Inciter les jeunes diplômés à revenir mettre leurs talents au profit de leur île, c’est une des clefs du développement de Mayotte. Et de son équilibre social. Si les plus actifs et les plus compétents sont frileux à l’idée de revenir, qui va le faire ? C’était le sujet d’un séminaire organisé par le conseil départemental à Paris. La dimension sociétale mériterait d'être approfondie.

Le 2ème webinaire sur l’emploi à Mayotte #Mayottejobs organisé par la Délégation de Mayotte à Paris (DMP) du conseil départemental et ses partenaires, portait cette fois sur le thème « Trouver le bon job à Mayotte-Entre méfiance et motivation ». Un genre d’initiative indispensable, « pour faire connaître aux jeunes les offres qui s’offrent à eux, valoriser leurs talents et les attirer à Mayotte », indiquait en préambule Daoud Saindou Malide, 6ème VP chargé de la formation professionnelle.

L’état des lieux qu’avait dressé l’INSEE sur le taux de qualification très faible à Mayotte, a été rappelé : 71% de la population n’a aucun diplôme qualifiant, un habitant sur trois n’a jamais été scolarisé, le taux d’illettrisme et d’analphabétisme avoisine les 50%, et parmi eux 48,5% sont des jeunes de 16 à 18 ans.

Première conclusion, apporter des compétences au sein des enseignants du 1er degré, relevait le directeur du CRIJ (Centre Régional d’information jeunesse), Nassor Mohamed : « Il est nécessaire de penser au corps des métiers d’enseignant qui a besoin des professeurs d’école pour faire progresser la maîtrise de la langue française que ce soit, au sein de l’enseignement général ou professionnel ». Et dans d’autres métiers périphériques, dans le périscolaire, comme animateur, agent de restauration collective, chauffeur, etc., « sans oublier les postes à responsabilité intermédiaire comme coordinateur d’équipe, des réseaux…

Une partie des participants au webinaire sur l’emploi de la DMP

De réelles possibilités d’évolution de carrière à Mayotte

De nouveau est pointé du doigt le déficit de qualification dans les organismes de Formation Professionnelle, ce qui rend ces derniers « incapables d’émarger sur les budgets européens faute d’ingénierie interne ». Surtout que la loi leur donne davantage de champs d’action, nous avions traité le sujet avec l’accompagnement du CREFOP. Le conseil départemental s’est engagé à pallier ce manque en aidant à la mise en place des formations de FPA (Formateur Professionnel des Adultes).

Les nouveaux diplômés en recherche d’emploi sont invités à devenir des formateurs professionnels ou des conseillers en insertion professionnelle, ou encore à s’investir comme gestionnaire de collectivités locales et dans les corps de métier de responsabilité intermédiaires.

*Objectif de l'exercice*
Selon l'état des lieux de l'INSEE rappelé dans l'extrait sur l'emploi à Mayotte, quelle part de la population n'a aucun diplôme qualifiant ? Les enregistrements forment un ensemble distinct de l'extrait.

*Entrées indiquant où figurent les éléments*
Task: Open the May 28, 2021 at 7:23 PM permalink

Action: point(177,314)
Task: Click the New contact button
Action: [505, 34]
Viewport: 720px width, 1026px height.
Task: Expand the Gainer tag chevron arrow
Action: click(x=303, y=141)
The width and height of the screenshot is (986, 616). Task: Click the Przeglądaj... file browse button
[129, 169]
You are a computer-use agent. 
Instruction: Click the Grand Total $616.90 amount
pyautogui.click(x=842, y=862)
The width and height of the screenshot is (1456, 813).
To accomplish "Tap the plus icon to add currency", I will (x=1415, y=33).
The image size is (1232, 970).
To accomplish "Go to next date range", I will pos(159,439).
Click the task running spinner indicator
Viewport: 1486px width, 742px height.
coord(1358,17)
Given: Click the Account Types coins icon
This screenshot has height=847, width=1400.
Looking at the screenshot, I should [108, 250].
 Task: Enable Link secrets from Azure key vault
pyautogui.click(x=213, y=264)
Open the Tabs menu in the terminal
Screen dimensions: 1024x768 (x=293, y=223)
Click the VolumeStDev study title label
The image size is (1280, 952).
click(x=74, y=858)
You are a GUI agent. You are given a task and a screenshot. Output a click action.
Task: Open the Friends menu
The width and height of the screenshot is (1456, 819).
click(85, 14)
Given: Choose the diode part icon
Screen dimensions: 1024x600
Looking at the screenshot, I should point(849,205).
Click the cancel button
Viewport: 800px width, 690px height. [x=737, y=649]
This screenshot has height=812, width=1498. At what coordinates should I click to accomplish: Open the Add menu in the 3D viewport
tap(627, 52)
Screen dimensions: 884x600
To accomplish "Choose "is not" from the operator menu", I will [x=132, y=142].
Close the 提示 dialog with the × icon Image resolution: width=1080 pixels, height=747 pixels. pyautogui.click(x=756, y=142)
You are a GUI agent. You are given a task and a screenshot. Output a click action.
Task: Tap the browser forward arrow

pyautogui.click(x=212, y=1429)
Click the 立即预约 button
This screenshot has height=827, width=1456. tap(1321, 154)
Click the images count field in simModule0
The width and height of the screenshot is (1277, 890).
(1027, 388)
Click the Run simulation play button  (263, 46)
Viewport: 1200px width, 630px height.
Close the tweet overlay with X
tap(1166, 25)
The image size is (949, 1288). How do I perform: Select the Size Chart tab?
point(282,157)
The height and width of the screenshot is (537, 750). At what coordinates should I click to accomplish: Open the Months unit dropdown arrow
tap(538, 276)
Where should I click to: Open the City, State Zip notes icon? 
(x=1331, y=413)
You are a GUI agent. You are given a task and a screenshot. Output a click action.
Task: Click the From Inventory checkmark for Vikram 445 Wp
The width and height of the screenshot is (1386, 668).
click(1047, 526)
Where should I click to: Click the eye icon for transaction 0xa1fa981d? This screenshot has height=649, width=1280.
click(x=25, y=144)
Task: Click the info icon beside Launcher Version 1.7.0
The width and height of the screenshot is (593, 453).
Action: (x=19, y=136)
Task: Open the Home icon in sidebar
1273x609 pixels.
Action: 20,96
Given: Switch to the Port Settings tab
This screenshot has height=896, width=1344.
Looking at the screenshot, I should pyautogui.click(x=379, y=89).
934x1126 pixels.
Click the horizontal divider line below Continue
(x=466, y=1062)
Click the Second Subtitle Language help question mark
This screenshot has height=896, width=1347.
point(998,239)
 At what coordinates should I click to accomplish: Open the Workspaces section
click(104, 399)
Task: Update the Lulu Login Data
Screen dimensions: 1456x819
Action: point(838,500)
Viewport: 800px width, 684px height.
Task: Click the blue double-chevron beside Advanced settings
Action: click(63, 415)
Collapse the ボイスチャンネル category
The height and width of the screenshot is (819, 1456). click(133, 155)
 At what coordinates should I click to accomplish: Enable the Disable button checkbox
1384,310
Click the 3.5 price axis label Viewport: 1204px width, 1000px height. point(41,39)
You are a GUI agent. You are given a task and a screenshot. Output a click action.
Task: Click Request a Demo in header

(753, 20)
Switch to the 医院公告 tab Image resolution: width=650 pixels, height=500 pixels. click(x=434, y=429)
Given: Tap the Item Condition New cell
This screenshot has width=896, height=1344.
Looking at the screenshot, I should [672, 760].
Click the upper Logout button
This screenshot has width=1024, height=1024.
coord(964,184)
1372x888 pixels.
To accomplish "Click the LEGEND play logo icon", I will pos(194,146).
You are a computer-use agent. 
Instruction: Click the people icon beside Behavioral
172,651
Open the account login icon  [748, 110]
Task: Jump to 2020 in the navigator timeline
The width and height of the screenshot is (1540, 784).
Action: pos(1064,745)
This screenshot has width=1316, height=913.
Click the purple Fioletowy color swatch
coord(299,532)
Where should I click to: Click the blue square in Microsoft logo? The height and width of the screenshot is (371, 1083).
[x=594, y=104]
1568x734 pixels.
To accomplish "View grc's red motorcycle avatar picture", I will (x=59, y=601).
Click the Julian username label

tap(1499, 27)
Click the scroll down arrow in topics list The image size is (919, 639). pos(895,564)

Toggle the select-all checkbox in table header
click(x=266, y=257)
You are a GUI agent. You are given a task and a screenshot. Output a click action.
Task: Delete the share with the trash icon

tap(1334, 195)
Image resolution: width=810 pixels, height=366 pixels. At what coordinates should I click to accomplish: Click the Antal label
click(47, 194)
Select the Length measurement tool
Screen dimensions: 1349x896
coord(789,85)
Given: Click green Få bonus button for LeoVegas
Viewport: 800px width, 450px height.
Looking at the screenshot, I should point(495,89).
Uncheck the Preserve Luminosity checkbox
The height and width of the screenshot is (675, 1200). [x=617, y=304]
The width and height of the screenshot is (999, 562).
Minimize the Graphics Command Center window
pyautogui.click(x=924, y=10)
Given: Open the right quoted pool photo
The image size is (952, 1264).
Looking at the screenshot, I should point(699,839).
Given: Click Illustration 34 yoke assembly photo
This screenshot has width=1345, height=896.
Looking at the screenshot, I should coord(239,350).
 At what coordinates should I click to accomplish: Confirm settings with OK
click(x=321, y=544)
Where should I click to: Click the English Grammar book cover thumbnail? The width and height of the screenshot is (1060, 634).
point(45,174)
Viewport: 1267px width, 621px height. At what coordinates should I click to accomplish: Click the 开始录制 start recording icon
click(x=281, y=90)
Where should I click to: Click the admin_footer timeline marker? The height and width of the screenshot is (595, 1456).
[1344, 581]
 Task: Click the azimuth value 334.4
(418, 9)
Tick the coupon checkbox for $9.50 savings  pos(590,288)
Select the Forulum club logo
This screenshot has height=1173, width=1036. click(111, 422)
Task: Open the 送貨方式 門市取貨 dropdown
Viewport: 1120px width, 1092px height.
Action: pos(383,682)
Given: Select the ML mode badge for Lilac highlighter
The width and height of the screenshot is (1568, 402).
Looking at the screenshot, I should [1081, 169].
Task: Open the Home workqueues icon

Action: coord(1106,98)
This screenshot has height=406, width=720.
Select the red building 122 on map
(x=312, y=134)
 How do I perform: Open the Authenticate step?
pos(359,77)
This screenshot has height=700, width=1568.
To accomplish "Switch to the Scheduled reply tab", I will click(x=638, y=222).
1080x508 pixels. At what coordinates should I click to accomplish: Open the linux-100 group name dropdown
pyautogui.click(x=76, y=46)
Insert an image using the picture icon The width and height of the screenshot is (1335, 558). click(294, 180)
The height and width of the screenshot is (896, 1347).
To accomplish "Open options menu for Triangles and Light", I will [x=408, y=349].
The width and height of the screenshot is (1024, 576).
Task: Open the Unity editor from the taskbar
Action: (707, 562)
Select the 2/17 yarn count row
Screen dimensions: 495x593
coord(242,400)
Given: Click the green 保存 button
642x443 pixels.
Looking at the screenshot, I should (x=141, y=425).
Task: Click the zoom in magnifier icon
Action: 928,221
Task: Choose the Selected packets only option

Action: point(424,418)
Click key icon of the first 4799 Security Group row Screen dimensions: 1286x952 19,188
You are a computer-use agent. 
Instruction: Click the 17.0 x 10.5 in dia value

*Corrigé de l'exercice*
71 % de la population.